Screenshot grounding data
%%

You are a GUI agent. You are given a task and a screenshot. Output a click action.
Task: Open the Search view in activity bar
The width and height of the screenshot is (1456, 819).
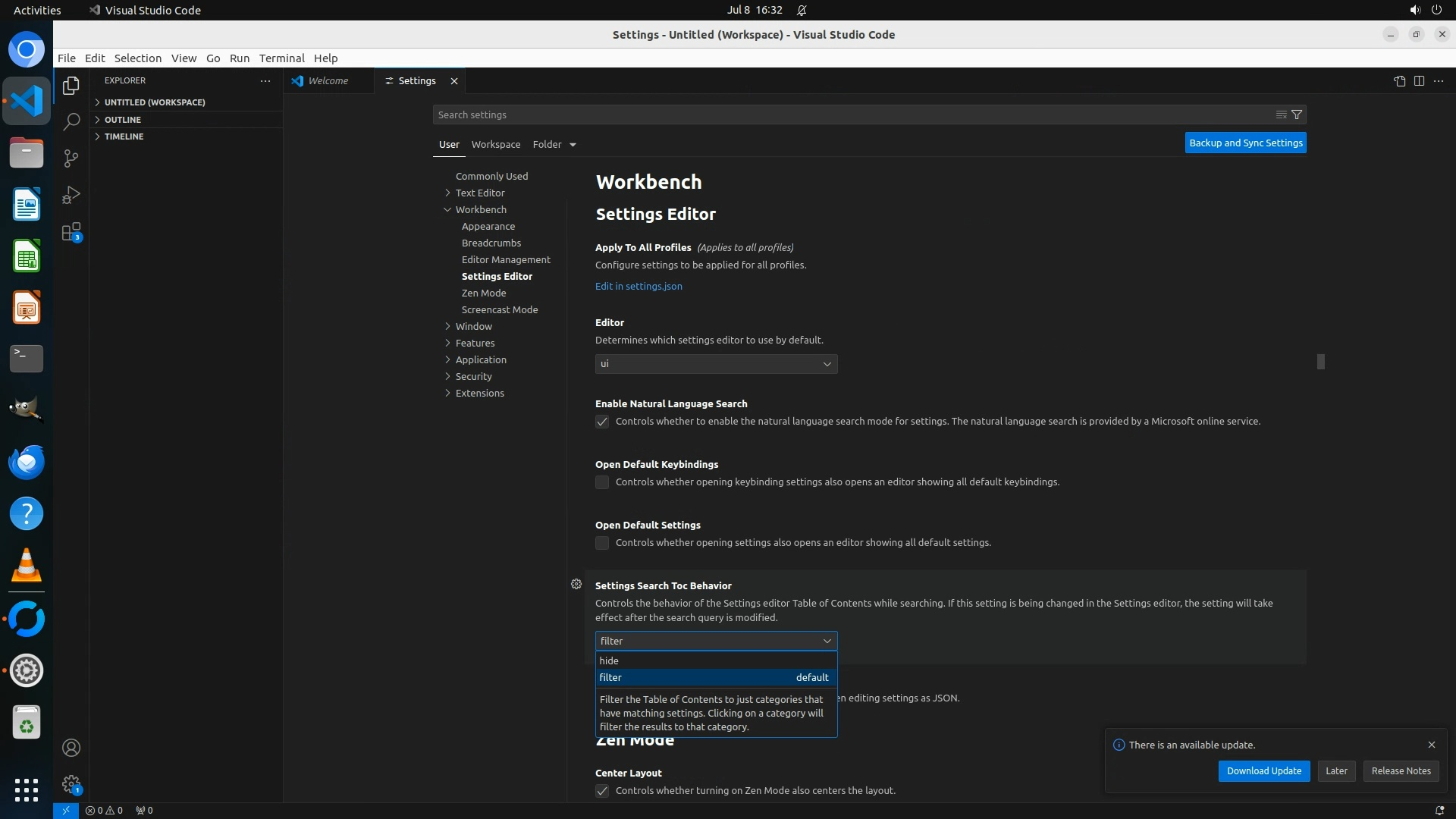point(71,122)
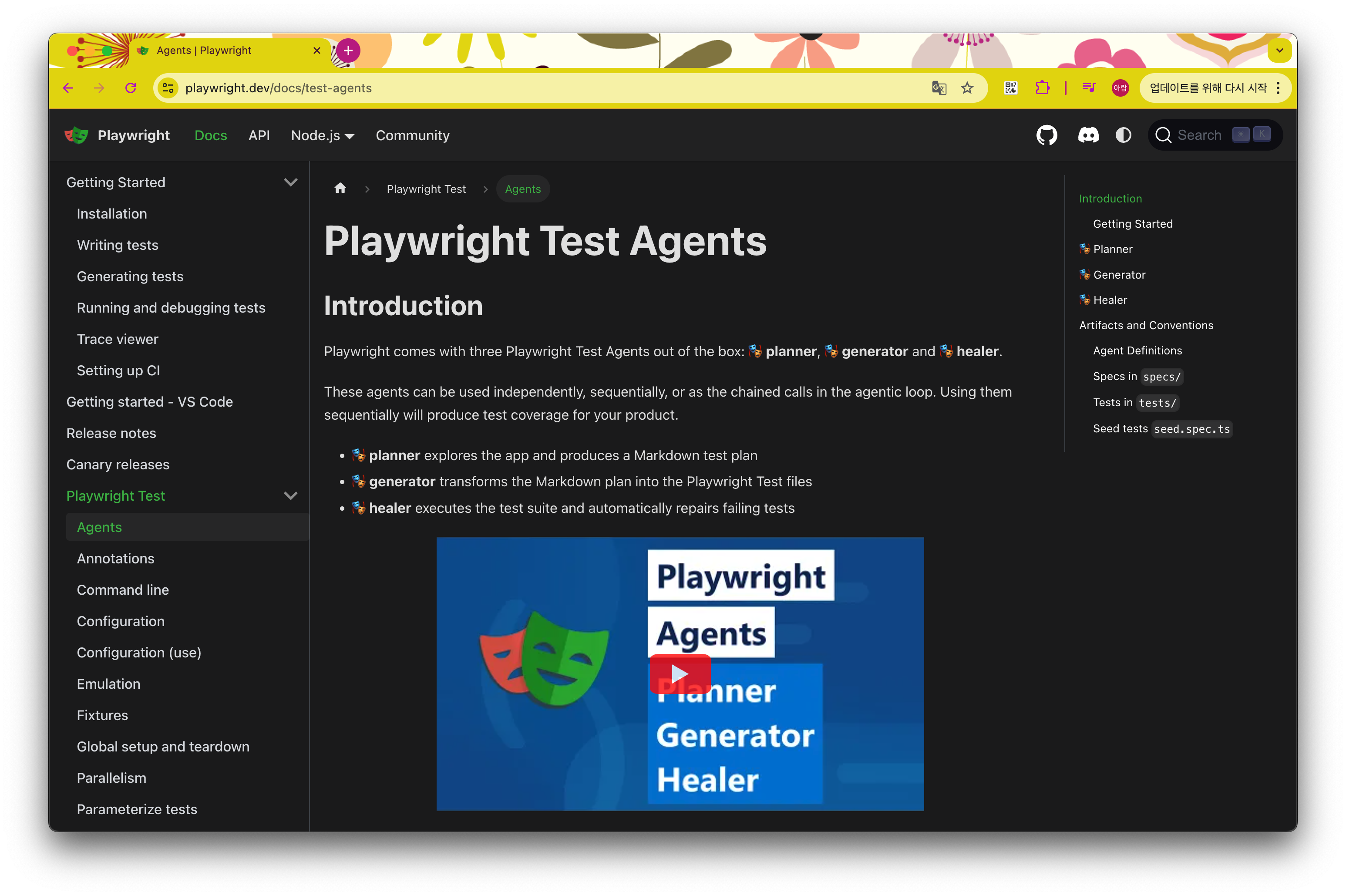Click the home breadcrumb icon
Screen dimensions: 1346x896
pos(340,189)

%%

*WORK ITEM*
An exact restatement of the lines from the one holding "Task: Open the Search view in activity bar" through the end of the entries, both ends included, is the whole answer. Pictures stay out.

*THE COMPLETED TASK*
Task: Open the Search view in activity bar
The width and height of the screenshot is (1456, 819).
point(71,122)
Click the home breadcrumb icon
Screen dimensions: 1346x896
pos(340,189)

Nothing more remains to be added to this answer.